What is already known about this subject?

  • Custom-made footwear is effective in ulcer prevention, but adherence is low indoors.

What are the new findings?

  • Footwear adherence increased significantly in short-term and long-term after provision of custom-made indoor footwear in low-adherent participants.

  • Footwear adherence remained high in high-adherent participants, with substantial use of the indoor footwear.

  • Participants were generally satisfied with their custom-made indoor footwear, and scored most usability aspects positively.

  • One-year ulcer recurrence rate was 26%.

How might these results change the focus of research or clinical practice?

  • A combination of regular and indoor custom-made footwear is a useful intervention to increase adherence, and its implementation is recommended.


Foot ulceration affects up to 30% of all people with diabetes in their lifetime and places a high burden on patients and carers as well as the healthcare system.1 Once a foot ulcer has healed, recurrence within 1 year is around 40% and 60% within 3 years.1 Due to this high risk of foot ulceration and its recurrence, its prevention is of fundamental importance.

Custom-made footwear is an effective intervention to help prevent foot ulceration2 3 and is recommended in international guidelines.4 The aim of such footwear is to reduce ulcer risk by redistributing and lowering mechanical stress at high-risk regions and providing a proper fit.4 For footwear to achieve this, it needs to be worn.5 6 However, adherence to wearing custom-made footwear is a challenge in people with diabetes at high ulcer risk, and they frequently wear footwear that is not protective or go barefoot (or in socks only) when weight-bearing.4 5 7 8 Adherence is particularly low indoors, while approximately 60% of their daily steps are taken indoors.9–11 Interventions to specifically increase footwear adherence indoors are needed for this high-risk population.5

Research on adherence-increasing interventions, however, is limited; a recent systematic review found only one study that attempted to increase footwear adherence by using motivational interviewing.12 This resulted in some improvement in footwear adherence 1 week after motivational interviewing, but a return of adherence to baseline levels after 3 months, with especially low adherence indoors.9 Participants provided various reasons for their low indoor adherence, such as the weight of the footwear, difficulties with donning and doffing and difficulties moving around inside the house with their custom-made footwear.9 Custom-made footwear specifically designed for indoor use might overcome these drawbacks and improve adherence.

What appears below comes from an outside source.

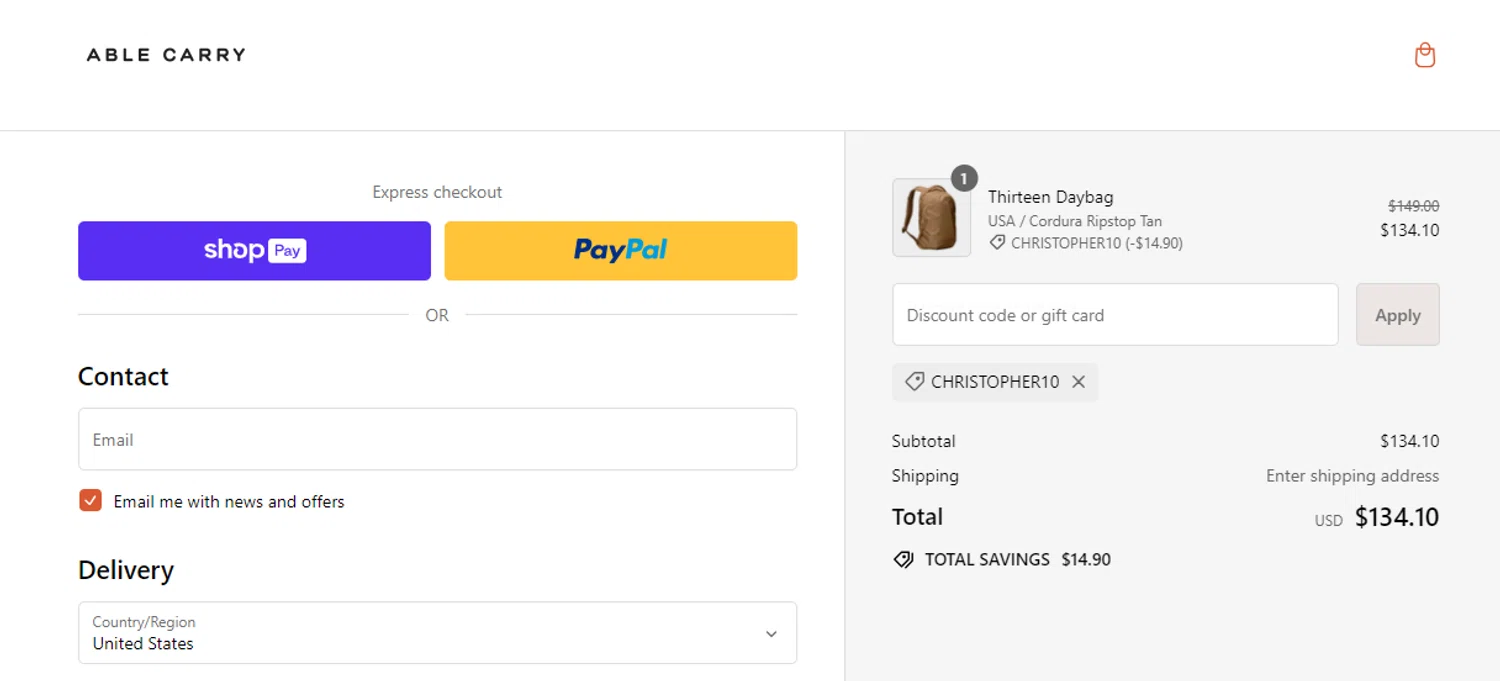Click the quantity badge on backpack thumbnail

(x=964, y=179)
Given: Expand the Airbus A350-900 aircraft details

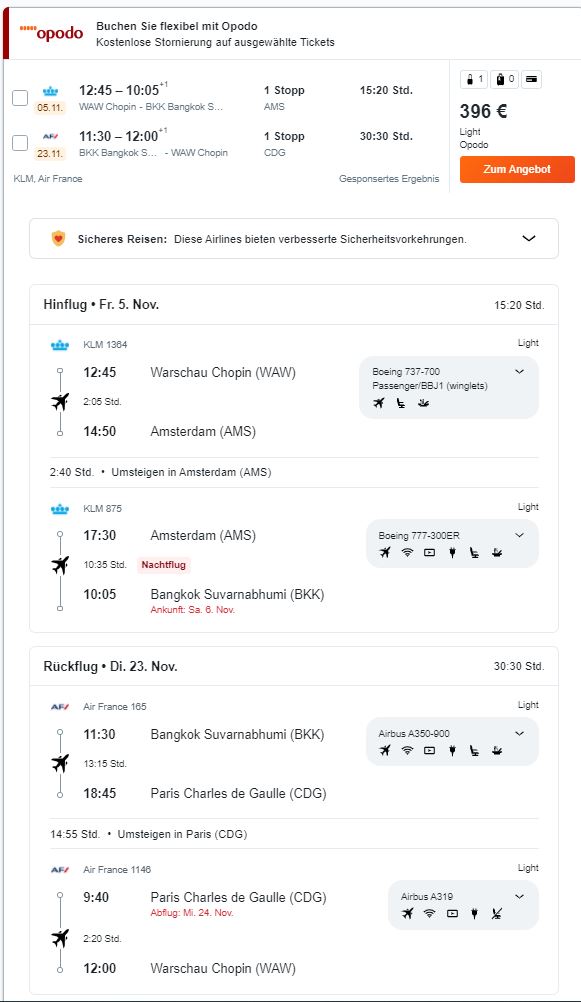Looking at the screenshot, I should coord(519,734).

We developed custom-made indoor footwear based on an evaluation of needs and preferences of people with diabetes and on a set of design rules such footwear should fulfil.13 The most important was similar offloading efficacy compared with a person’s regular custom-made footwear,13 because indoor footwear may improve adherence by increasing wearing time indoors andcan replace time that regular custom-made footwear would otherwise be worn. We aimed to explore the short-term and long-term changes in footwear adherence following the provision of such custom-made indoor footwear in people with diabetes at high risk of foot ulceration and regular custom-made footwear.

Research designs and methods

Study design and setting

A prospective non-controlled intervention study (pre–post design) in three multidisciplinary diabetic foot outpatient clinics.


Inclusion criteria were: type 1 or 2 diabetes mellitus; moderate to high risk for foot ulceration (International Working Group on the Diabetic Foot risk 2 or 3)4; and in possession of custom-made footwear (ie, custom-made insoles worn in custom-made footwear). Exclusion criteria were: presence of a foot ulcer; Charcot foot deformation or active Charcot’s neuroarthropathy; amputation at or beyond the tarsometatarsal level; necessity to wear high-cut footwear (midtibia level or higher) at all times; and inability to walk unaided. Participants who took part in a preceding survey to assess needs and expectations regarding custom-made indoor footwear and expressed a need for such footwear were invited.13 Written informed consent was obtained from all participants prior to inclusion.

Custom-made footwear

Prior to the study, all participants possessed custom-made footwear that was prescribed by a rehabilitation medicine specialist and manufactured by a certified pedorthist from each of the three participating multidisciplinary clinics. The footwear consisted of custom-made insoles worn in custom-made shoes, both handmade from a positive last of the foot. The shoe had rocker profile outsoles and multidensity insoles with pressure relieving elements.14 This custom-made footwear is from here onwards referred to as ‘regular footwear’.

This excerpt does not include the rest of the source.